Teve Pepe a aparente pouca sorte de ter procurado melhor sorte em Portugal, ter insistido, conseguido e ficado. De ter, por vontade própria, pedido a nacionalidade do país que escolheu como casa. Mas aquilo de que Pepe se pode queixar, acima de todas as coisas, é de ser Brasileiro. É de não corresponder ao aceitável padrão lusitano, de não encaixar no ideal de português aceitável que, como se sabe, deve de ter nascido entre Bragança e Ressano Garcia.
Tolerar a portugalidade de Pepe — de Deco, do Liedson, do Jair, que trabalha na Caparica, e da Heloísa, que vive na Amadora — implica que se mantenha fino, que não levante a crista e que, de preferência, evite abrir a boca. Desculpávamos-lhe tudo, até o mau feito, mas só se não fosse de Maceió. Porque é que nunca ninguém questiona o amor à pátria dos internacionais nascidos nas antigas colónias? Talvez seja porque, para alguns portugueses (espero que cada vez menos), “África é nossa”. É este síndrome pós-colonial que nos faz aceitar o Rolando e o Nani, mas repudiar todos os outros que, nas mesmas condições, tentaram por cá a sua sorte.

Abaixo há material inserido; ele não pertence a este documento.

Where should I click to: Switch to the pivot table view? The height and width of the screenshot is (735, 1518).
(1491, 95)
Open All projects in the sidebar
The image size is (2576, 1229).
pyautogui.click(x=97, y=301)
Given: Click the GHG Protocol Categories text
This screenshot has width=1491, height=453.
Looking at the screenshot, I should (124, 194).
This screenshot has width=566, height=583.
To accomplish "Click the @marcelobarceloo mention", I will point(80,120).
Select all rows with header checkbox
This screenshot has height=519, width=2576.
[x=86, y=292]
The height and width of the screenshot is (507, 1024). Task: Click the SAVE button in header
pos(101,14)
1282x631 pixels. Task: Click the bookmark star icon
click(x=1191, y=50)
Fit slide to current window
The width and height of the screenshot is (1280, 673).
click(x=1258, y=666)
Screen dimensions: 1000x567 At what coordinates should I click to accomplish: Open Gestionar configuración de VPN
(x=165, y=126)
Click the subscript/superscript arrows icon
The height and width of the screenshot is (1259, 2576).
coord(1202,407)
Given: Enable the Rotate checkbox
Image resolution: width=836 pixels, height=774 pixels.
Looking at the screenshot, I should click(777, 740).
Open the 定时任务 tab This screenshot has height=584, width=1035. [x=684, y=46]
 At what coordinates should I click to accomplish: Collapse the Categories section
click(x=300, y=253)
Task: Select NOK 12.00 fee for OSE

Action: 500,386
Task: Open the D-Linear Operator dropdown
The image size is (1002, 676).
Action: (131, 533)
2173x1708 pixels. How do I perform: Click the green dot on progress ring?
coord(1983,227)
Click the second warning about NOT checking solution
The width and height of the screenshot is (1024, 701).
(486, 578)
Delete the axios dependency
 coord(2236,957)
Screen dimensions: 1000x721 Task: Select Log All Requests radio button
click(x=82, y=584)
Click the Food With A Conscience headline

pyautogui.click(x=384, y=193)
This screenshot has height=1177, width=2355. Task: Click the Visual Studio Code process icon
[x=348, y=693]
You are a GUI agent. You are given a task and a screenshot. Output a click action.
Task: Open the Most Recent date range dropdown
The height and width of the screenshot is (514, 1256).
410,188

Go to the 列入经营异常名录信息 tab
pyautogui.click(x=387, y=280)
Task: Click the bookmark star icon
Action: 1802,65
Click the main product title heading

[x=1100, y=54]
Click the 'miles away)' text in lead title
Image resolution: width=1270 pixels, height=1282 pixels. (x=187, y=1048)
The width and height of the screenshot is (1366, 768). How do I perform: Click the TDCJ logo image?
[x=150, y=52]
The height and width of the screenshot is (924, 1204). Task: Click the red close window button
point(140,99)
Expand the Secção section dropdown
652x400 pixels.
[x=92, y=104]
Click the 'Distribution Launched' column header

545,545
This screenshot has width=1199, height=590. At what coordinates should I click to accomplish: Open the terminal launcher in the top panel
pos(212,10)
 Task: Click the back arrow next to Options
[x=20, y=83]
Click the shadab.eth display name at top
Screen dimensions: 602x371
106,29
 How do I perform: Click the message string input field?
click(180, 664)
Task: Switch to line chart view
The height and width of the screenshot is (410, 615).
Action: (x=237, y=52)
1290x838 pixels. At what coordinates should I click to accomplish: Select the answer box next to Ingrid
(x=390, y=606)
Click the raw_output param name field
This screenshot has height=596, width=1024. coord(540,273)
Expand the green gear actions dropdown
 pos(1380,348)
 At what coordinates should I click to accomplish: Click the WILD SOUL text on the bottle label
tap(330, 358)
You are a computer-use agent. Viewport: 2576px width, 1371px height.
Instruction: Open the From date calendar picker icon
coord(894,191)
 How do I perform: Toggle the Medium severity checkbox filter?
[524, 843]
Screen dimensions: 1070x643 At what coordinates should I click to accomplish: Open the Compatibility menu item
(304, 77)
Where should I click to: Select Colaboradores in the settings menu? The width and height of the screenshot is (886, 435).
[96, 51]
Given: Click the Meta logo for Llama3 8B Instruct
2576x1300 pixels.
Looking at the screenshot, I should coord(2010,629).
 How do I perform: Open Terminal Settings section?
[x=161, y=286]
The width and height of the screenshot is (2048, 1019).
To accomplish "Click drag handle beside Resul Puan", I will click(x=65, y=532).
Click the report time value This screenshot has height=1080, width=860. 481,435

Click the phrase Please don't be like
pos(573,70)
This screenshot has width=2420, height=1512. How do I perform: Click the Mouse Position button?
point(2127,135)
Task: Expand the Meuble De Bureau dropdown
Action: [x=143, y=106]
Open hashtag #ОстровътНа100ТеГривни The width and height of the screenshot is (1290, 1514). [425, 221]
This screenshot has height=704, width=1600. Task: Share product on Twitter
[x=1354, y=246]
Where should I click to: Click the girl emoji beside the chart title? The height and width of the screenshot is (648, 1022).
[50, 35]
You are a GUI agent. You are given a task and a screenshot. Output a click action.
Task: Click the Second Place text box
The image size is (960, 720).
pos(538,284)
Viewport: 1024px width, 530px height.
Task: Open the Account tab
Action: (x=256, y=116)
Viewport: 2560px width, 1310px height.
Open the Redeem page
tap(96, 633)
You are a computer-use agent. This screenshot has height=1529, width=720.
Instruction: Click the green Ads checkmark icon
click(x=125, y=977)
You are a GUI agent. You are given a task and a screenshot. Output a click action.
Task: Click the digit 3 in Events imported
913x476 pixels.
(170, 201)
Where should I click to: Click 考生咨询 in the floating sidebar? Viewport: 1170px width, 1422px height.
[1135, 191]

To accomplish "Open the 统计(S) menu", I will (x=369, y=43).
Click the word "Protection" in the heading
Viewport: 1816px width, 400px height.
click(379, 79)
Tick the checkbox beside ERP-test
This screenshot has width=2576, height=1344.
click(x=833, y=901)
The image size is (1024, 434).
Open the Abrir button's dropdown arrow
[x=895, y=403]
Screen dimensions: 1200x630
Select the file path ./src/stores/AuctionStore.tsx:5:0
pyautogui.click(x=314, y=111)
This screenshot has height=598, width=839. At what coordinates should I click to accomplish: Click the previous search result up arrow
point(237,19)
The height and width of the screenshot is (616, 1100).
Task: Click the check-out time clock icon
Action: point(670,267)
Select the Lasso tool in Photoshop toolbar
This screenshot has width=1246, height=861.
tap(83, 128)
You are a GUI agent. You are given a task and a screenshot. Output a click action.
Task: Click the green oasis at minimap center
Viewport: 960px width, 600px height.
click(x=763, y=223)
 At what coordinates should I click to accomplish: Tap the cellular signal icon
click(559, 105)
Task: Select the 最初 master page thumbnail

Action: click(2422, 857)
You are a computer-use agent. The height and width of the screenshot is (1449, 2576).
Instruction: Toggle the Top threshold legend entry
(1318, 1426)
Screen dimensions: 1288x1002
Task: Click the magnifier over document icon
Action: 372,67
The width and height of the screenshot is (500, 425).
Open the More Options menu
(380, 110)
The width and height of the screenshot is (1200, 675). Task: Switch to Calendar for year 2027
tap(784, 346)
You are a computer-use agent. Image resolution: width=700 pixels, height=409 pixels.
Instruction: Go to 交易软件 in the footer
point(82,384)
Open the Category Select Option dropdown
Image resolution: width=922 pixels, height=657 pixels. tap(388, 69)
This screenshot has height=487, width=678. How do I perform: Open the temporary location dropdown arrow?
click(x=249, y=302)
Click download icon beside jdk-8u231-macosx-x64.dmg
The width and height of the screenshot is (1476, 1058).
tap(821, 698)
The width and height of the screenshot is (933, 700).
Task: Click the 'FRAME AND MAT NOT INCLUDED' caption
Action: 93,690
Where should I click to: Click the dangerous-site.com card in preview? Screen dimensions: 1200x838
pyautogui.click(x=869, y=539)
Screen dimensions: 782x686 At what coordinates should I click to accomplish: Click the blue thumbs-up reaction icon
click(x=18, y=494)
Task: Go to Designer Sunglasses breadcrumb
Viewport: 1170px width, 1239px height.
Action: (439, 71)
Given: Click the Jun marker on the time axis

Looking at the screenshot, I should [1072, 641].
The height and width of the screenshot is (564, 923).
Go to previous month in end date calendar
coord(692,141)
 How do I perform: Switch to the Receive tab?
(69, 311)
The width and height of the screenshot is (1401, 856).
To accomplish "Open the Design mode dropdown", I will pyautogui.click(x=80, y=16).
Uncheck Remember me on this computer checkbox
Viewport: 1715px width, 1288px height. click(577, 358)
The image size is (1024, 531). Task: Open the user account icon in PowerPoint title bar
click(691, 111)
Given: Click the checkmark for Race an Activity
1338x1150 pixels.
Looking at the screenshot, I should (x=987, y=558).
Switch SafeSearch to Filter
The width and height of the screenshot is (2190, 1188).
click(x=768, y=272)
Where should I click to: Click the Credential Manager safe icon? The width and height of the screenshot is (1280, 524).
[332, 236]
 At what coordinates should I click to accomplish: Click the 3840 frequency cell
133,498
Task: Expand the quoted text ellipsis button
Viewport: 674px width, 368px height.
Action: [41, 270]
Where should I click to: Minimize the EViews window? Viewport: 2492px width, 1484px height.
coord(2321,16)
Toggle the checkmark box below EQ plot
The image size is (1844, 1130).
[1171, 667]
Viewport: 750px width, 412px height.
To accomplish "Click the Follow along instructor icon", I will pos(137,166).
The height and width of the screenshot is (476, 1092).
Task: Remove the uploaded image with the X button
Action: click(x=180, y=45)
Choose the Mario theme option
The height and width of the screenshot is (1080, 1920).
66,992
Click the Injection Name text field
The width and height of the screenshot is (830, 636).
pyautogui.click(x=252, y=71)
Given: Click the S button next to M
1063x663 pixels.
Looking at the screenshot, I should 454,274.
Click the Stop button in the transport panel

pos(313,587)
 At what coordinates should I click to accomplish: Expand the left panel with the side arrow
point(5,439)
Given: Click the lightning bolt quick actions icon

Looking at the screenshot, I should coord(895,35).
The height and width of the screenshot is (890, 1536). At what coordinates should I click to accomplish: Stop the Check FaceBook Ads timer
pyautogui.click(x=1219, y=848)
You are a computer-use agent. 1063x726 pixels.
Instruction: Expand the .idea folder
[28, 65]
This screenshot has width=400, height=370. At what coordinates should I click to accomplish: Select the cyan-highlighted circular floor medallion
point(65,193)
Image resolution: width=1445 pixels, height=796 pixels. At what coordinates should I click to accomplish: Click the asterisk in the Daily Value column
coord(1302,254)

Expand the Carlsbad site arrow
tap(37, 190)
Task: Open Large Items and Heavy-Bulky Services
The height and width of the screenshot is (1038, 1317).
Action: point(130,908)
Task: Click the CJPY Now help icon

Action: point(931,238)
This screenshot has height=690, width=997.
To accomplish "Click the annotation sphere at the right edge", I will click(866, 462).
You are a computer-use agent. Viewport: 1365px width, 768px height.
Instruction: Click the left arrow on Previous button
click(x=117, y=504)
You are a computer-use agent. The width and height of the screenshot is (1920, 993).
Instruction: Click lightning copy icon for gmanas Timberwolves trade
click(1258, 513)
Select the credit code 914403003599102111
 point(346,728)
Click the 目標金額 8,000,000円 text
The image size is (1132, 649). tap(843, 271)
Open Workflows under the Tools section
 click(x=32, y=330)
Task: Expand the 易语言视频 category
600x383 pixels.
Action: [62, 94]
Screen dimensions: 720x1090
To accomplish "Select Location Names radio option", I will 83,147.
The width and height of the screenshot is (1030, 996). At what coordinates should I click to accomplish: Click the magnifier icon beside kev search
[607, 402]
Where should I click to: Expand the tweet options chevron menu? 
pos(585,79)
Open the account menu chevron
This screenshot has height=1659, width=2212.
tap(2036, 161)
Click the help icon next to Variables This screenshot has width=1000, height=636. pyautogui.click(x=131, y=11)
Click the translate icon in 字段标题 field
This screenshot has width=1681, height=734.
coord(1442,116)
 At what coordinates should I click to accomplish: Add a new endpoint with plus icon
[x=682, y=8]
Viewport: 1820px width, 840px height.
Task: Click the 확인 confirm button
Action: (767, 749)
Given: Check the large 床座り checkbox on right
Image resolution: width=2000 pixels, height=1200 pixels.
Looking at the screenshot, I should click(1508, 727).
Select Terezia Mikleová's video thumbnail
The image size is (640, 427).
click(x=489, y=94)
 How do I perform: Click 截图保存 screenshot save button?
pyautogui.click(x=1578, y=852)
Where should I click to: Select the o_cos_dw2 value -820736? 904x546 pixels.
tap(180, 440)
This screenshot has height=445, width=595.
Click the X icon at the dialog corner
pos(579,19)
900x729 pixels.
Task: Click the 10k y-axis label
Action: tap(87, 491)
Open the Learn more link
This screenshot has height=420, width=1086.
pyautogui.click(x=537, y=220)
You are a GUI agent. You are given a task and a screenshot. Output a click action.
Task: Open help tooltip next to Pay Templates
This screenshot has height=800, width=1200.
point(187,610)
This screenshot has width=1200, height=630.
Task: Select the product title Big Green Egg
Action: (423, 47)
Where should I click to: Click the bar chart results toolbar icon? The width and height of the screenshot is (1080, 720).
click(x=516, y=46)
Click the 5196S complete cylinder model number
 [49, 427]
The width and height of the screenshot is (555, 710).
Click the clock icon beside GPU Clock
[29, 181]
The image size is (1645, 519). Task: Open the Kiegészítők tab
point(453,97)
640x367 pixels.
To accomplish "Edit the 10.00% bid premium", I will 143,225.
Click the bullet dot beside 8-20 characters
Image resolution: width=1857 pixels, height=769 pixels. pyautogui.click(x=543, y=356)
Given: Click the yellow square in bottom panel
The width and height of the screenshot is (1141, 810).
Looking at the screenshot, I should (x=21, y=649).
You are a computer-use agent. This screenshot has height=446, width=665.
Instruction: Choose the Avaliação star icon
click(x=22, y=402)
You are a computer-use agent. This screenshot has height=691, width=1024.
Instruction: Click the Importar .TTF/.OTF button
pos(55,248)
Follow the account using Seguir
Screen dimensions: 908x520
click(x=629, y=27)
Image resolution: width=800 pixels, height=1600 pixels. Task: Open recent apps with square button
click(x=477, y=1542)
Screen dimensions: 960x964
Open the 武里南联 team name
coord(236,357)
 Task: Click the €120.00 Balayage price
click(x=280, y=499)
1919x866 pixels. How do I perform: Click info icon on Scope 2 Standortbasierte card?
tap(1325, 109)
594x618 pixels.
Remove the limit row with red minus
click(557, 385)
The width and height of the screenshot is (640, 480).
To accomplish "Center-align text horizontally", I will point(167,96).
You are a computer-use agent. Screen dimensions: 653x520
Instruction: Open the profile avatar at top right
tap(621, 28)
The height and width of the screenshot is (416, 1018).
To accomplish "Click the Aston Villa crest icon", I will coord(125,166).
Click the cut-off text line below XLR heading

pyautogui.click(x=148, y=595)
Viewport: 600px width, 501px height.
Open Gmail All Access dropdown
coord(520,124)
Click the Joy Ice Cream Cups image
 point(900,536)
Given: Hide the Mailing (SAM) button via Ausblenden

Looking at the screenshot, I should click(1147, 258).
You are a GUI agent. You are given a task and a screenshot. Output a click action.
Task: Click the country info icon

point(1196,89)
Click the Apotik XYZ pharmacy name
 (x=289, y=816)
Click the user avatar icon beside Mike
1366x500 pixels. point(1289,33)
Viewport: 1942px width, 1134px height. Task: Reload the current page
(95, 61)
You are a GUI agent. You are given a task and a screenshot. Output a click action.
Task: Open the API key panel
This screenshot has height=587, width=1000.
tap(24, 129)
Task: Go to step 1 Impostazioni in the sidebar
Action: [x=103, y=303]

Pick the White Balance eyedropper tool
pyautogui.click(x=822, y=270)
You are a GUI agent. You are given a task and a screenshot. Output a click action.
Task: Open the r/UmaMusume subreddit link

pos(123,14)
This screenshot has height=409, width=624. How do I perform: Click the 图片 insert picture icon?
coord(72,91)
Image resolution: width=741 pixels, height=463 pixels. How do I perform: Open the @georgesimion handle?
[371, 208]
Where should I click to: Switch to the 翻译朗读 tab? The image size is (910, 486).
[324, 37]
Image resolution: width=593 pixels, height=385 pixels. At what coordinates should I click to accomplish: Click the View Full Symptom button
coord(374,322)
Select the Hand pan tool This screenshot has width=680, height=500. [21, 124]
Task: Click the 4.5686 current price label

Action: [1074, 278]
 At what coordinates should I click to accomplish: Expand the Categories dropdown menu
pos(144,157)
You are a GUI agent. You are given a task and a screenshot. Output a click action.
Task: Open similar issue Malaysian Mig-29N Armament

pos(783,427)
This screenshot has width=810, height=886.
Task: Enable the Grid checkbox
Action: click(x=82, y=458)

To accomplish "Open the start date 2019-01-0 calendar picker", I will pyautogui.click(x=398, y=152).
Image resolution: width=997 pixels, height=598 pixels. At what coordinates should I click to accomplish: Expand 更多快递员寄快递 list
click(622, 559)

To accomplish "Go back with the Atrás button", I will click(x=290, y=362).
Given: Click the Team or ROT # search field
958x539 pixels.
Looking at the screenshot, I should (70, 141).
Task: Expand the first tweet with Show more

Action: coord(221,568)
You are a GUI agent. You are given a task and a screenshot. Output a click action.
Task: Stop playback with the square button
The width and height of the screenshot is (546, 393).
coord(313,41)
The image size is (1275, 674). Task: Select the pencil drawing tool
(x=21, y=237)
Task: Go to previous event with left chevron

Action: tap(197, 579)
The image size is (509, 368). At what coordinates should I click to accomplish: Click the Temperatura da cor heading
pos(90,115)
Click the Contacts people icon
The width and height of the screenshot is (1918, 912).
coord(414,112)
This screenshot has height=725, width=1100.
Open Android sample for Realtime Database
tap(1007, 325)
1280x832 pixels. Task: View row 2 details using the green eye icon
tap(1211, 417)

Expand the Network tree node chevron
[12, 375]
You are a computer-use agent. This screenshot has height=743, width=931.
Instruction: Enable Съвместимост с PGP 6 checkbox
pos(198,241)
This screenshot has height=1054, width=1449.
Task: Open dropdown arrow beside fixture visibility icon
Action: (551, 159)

O acto de Pepe, no jogo contra a Alemanha, foi inaceitável. Um comportamento inadmissível, que nos deve envergonhar, e que só pode ser punido. Agora, o que aquela cabeçada não justifica é a abertura da caixa de pandora do racismo e da xenofobia. Ainda há por aí muito preconceito reprimido. O mesmo complexo com que olhamos para o Quaresma (não fosses tu cigano, rapaz, e ias ver como tinhas a vida muito mais facilitada!) ou que usamos para definir todas as brasileiras como… vocês sabem.
Este texto nem sequer é sobre o Pepe. É sobre o “não és de cá” implícito com que tratamos quem chega de fora, mesmo que já tenha chegado há tantos anos que não conheça outra casa se não esta.
Acreditem-me, que sei do que falo. Viver no estrangeiro, dedicarmo-nos a quem nos acolheu, sentirmos orgulho nas cores da bandeira, admirarmos as gentes e costumes, fazer parte de tudo isso, é um acto de amor. Como é que um país que tem uma diáspora tão grande — e a aumentar — pode passar a vida a questionar o sentir de quem quis — o poder da escolha! — fazer parte deste lugar em crise?